Jeff Rosen may have quit blogging, but he's still writing articles about Judge Sonia Sotomayor. His latest appears in Time magazine. Here's a taste:
An examination of Sotomayor's career supports the idea that on the bench, she has been a racial moderate, not a radical. At the same time, her opinions and speeches suggest that her views about race, multiculturalism and identity politics are more nuanced, complex and provocative than either her critics or her supporters have allowed. And for that reason, if confirmed, she could influence the racially charged issues the Supreme Court will confront over the next few decades in unexpected ways. . . .

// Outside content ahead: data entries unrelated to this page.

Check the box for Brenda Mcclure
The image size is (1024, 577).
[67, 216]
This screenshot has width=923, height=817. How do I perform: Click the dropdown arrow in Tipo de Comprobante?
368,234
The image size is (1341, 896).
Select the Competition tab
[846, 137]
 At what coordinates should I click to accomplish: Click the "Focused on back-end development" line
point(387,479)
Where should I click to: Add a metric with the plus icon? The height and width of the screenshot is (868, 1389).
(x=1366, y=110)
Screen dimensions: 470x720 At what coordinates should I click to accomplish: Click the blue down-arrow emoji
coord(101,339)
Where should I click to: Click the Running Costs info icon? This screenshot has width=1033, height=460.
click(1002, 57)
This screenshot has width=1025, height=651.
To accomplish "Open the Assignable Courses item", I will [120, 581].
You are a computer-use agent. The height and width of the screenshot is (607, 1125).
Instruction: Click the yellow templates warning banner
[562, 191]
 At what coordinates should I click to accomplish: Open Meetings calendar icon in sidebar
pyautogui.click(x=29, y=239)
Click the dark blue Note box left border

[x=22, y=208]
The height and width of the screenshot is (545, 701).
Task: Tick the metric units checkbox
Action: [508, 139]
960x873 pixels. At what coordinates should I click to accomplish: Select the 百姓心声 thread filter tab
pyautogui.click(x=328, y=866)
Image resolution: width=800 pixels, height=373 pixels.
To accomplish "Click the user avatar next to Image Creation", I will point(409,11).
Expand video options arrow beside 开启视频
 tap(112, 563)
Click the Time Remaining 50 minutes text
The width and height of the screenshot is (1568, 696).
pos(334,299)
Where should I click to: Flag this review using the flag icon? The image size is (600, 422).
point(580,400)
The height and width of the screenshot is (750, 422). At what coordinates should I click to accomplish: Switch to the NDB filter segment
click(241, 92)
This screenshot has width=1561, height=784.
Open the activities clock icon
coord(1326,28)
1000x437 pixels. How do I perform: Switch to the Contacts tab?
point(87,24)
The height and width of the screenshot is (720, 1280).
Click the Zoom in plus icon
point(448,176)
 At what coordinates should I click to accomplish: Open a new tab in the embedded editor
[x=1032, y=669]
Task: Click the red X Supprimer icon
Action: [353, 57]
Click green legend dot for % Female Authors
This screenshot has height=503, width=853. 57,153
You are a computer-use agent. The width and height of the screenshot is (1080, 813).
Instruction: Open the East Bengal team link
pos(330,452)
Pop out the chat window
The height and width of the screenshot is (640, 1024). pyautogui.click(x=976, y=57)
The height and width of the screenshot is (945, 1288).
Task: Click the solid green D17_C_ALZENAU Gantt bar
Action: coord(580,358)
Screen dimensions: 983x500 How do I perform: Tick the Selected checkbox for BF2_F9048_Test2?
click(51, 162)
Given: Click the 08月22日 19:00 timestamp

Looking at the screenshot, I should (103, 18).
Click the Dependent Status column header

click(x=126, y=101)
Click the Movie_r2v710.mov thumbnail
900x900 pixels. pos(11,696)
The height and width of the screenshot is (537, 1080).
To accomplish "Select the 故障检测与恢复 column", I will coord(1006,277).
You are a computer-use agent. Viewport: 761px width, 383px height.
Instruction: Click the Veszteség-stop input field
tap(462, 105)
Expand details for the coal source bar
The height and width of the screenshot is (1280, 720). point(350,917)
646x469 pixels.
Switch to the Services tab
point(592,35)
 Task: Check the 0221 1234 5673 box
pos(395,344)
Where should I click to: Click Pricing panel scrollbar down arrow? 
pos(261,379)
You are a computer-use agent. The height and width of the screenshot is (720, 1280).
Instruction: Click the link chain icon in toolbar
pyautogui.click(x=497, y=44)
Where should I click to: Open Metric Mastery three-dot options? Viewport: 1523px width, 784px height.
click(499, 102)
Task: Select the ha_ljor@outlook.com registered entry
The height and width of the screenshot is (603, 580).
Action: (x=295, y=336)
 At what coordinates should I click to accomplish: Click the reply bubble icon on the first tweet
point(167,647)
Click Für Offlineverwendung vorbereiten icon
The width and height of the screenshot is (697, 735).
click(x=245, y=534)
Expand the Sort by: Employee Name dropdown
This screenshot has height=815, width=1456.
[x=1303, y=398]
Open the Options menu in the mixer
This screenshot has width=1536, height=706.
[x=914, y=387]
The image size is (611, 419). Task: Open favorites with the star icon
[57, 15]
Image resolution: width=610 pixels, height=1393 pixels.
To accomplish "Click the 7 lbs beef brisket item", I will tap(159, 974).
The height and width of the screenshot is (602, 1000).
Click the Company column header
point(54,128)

Sotomayor does not appear to be a crusader for radical change. She has always sought change from within the system rather than fundamentally challenging its premises. As a student at Princeton, she co-chaired a Puerto Rican student organization and filed a complaint with the Equal Employment Opportunity Commission about Princeton's affirmative-action failures, leading to the hiring of the first Hispanic dean of students. But she acted in such a constructive way that William Bowen, then university president, helped select her for the Pyne Prize, the highest honor Princeton bestows on undergraduates. Sotomayor's experiences as an outsider in an Ivy League world seem to have made her pragmatic rather than rigid, leading her to thrive within the Establishment even as she sought to improve it. . . .
Sotomayor's unique background and views about race and gender are likely to become more important over time. In coming years, there may well be challenges to the death penalty, for example, on the grounds that it is imposed in a racially discriminatory way. The court rejected that claim in 1987, but Sotomayor might be sympathetic to it. In 1981, as a member of the board of directors of the Puerto Rican Legal Defense and Education Fund, she was part of a committee that recommended that the fund oppose the reinstatement of the death penalty in New York State on the grounds that "capital punishment is associated with evident racism in our society."
Sotomayor's more liberal inclinations in immigration cases may also make a difference on a court that will increasingly have to wrestle with legal distinctions in the U.S. between citizens and aliens. As Obama disappoints civil libertarians by reaffirming aspects of President Bush's antiterrorism policies — including the claim that terrorism detainees held by U.S. forces in Afghanistan have no legal right to challenge their detention in U.S. courts — some of these policies may reach the Supreme Court. Sotomayor could prove skeptical of the claim often made by the government that the rights of aliens differ sharply from the rights of citizens in the war on terrorism and in other cases.
If Sotomayor is confirmed, as expected, the only thing one can confidently predict is that the cases involving race and diversity that she will confront are very different from the ones we are thinking about today. In that sense, the evolution of Sotomayor's thinking in the years ahead may be more consequential than what she has said in her past.